Livro desafia empreendedor a repensar papel de obstáculos

Ricky Ribeiro fala sobre convivência com síndrome e paixão pela mobilidade

O economista Ricky Ribeiro deitado na cama observa tela de computador que mostra a página principal do site Mobilize
O administrador Ricky Ribeiro em seu quarto-escritório em Alphaville; ele criou o maior portal de mobilidade do Brasil - Eduardo Knapp/Folhapress
Joana Cunha
São Paulo

A safra de 2017 de biografias de grandes empreendedores se encerrou com a história de Ricky Ribeiro, que há cerca de dez anos, quando tinha apenas 28, recebeu uma notícia que a maioria interpretaria como sentença de morte.

Foi diagnosticado com ELA (esclerose lateral amiotrófica), doença que consome os músculos progressivamente, levando do paciente a capacidade de andar, digitar, falar e até respirar, movimentos que a maioria consideraria fundamental para um empreendedor de sucesso.

Acontece que Ribeiro é exceção. Ele já não pode andar, mas as reuniões são realizadas dentro de seu quarto, que ele chama de "room office" ("quarto-escritório"). Ribeiro não digita nem fala, mas escreve com os olhos, usando um leitor ótico para se comunicar. A respiração é feita por ventilação mecânica.

A doença, porém, conserva o cérebro em perfeito estado. E os sentidos. Foi o suficiente para que o jovem empreendesse uma batalha pela mobilidade urbana no Brasil.

No recém-lançado livro "Movido pela Mente", Ribeiro conta --em parceria com a escritora Gisele Mirabai-- como fundou o Mobilize, o maior portal de mobilidade urbana do país, e se tornou um dos mais respeitados ativistas pela causa, tendo exercido influência em mudanças estruturais como a abertura da avenida Paulista para pedestres aos domingos e a instalação das ciclofaixas.

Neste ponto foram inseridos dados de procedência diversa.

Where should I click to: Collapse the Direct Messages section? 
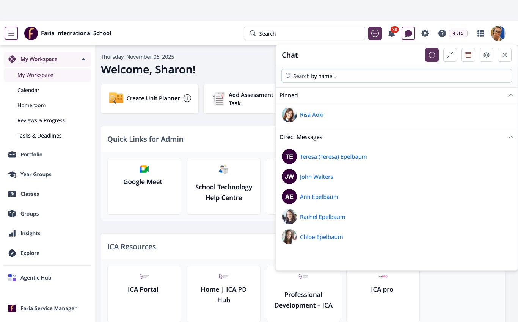click(x=510, y=137)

Quase como uma obsessão, sua trajetória se confunde com temas ligados à mobilidade desde a infância. Ainda menino, encantava-se com a possibilidade de voltar do colégio a pé, evitando o trânsito caótico dos carros de pais na frente da escola.

O livro é organizado em capítulos em que Ribeiro faz análises sobre os modais, sempre misturadas a histórias pessoais saborosas.

FULIGEM

Por pura curiosidade, após se formar na faculdade de administração pública da FGV, ele levantou todas as possibilidades existentes de transporte ferroviário de passageiros no Brasil e seguiu para experimentar os parcos serviços. Chegou de Belo Horizonte a Vitória com o rosto preto de fuligem que entrou pela janela do comboio, porque o ar condicionado estava quebrado, o que atrasou a viagem em três horas.

Mesmo após o diagnóstico, quando a ELA dava os primeiros sinais, seguiu numa expedição com a irmã até o Recife. Depois de enfrentar as estradas esburacadas no sul da Bahia, sentiu-se tão cansado que, quando colocou os pés na areia fofa de Caraíva, não conseguiu andar.

Já em fase avançada da doença, Ribeiro vai à Alemanha para um transplante de células-tronco, onde aproveitou para reviver a Europa dos modais integrados à rua, uma realidade que fizera parte de seu cotidiano durante o mestrado em sustentabilidade e o MBA que cursou em Barcelona (Espanha) anos antes.

À medida que os músculos se degeneram, ele dedica os capítulos a outras formas de locomoção: "Bengala", "Andador", "Cadeira de rodas", "Colo" —referência ao amor, outro tema que permeia o livro— e, por fim, a "Mente".

Da paixão pelos esportes aflora o tino para a liderança, passagem que aparece no livro quando ele ingressa na diretoria da Atlética na faculdade no início dos anos 2000.

Lá, ele idealizou eventos que se tornaram tradicionais na agenda esportiva dos alunos da FGV de São Paulo até hoje. O Museu do Futebol, lançado em 2008, teve inspiração no trabalho de conclusão de Ribeiro na faculdade, que fora apresentado a seu professor, Caio de Carvalho, ministro do Esporte à época.

Para além de sua participação na fundação da ONG Abaporu ou na equipe de sustentabilidade corporativa da empresa EY, o livro cumpre seu papel ao desafiar o leitor sobre a importância das adversidades na formação de um grande empreendedor.

"Eu viveria cada dia, dando um passo após o outro, e, a cada limitação, aprenderia a lidar com ela. Aliás, nós nos alfabetizaríamos. Agora, toda a minha família se mobilizava", diz Ribeiro no livro.

Movido pela mente

  • Preço R$ 24,99 (375 págs.)
  • Autor Ricky Ribeiro e Gisele Mirabai
  • Editora Publicação independente
Erramos: o texto foi alterado

Diferentemente do informado em versão anterior da legenda da foto, Ricky Ribeiro é administrador, e não economista.